(ACTIVITY)
Nothing but the lines from the one containing "The width and height of the screenshot is (1368, 758)." through the end of the entries below should appear in your answer, transcribed exactly; please drop the pictures.

(MATERIAL FOR THIS EXERCISE)
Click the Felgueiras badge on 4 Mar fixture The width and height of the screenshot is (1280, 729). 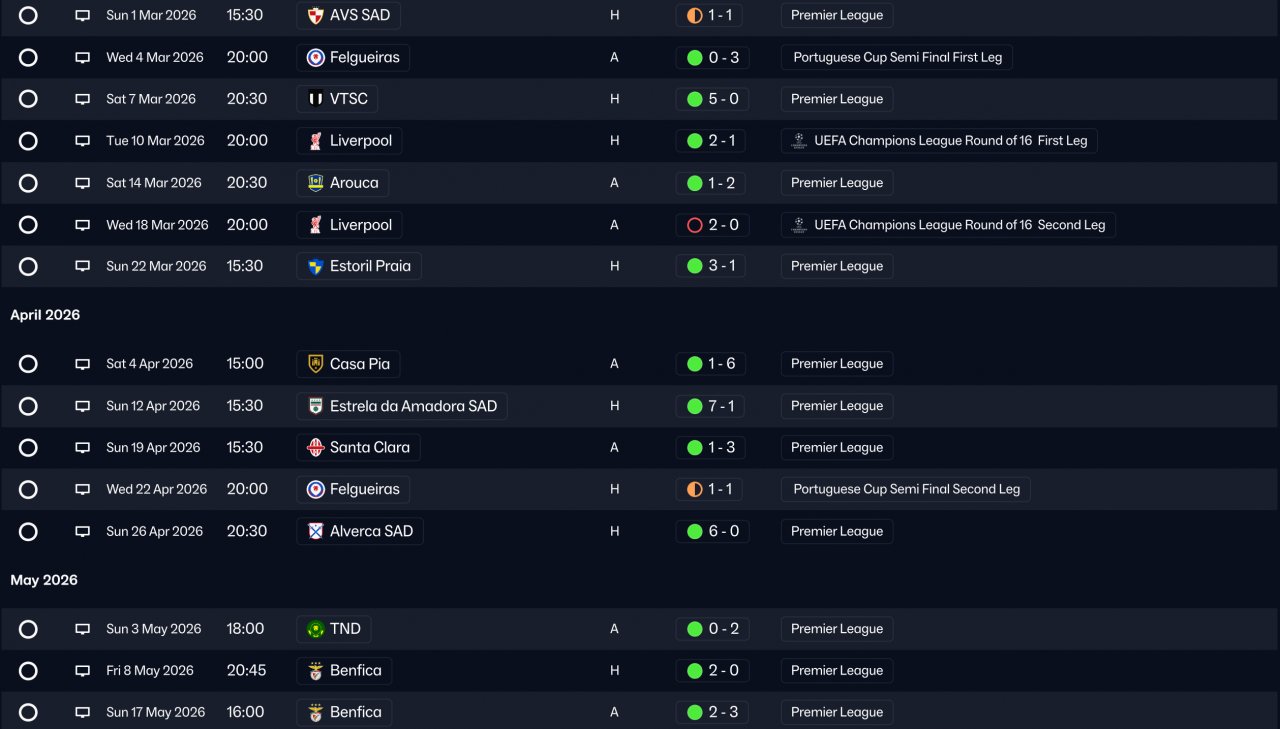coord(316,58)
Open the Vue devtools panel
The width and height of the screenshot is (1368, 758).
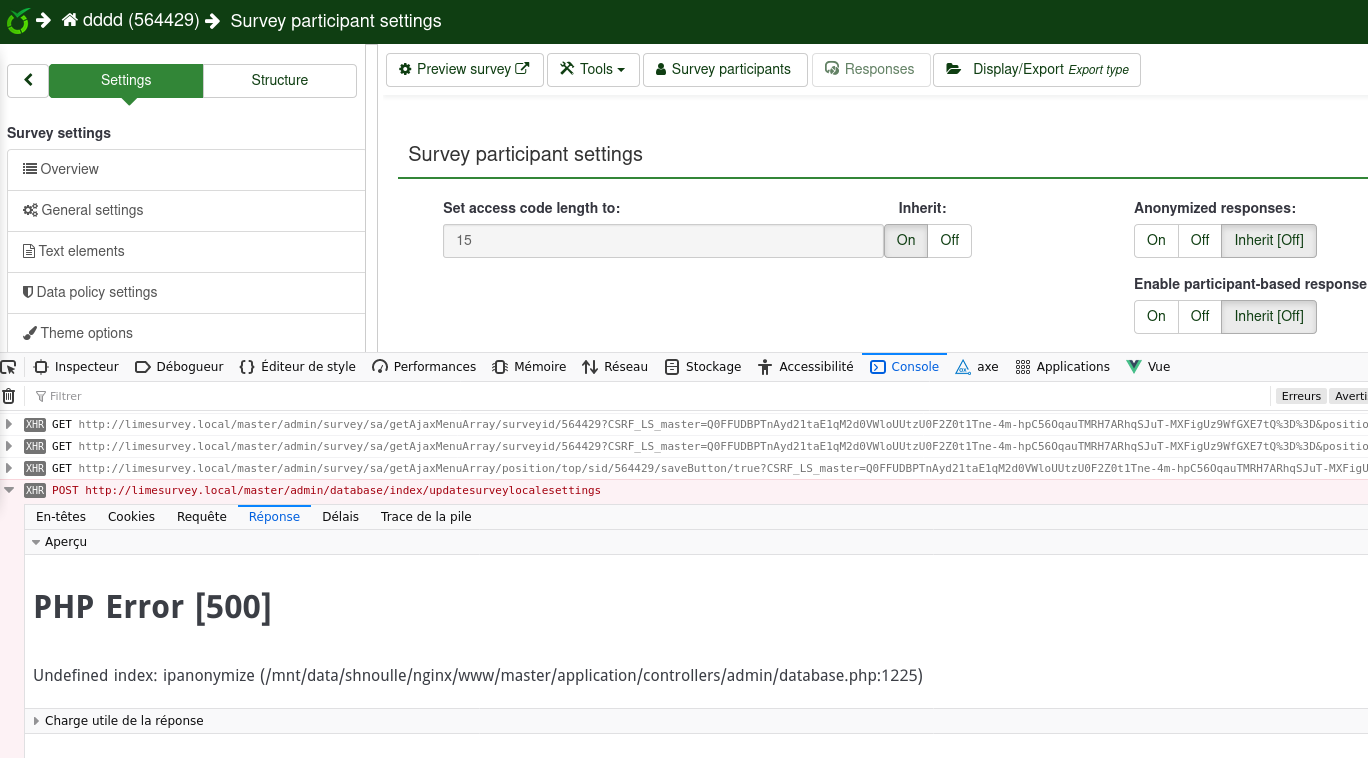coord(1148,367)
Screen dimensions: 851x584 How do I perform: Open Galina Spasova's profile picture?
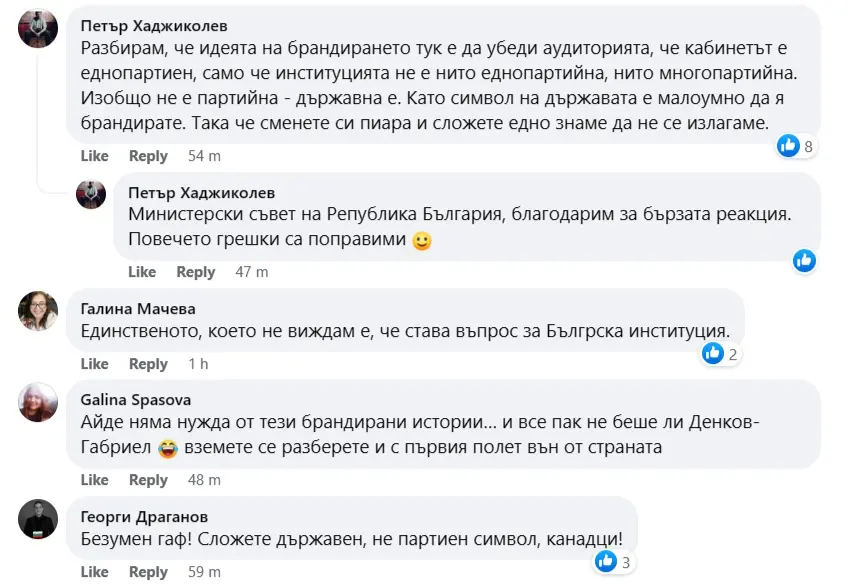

(RESULT OF THE EXERCISE)
The width and height of the screenshot is (1368, 758).
coord(1148,367)
Screen dimensions: 851x584 How do I perform: Open Galina Spasova's profile picture?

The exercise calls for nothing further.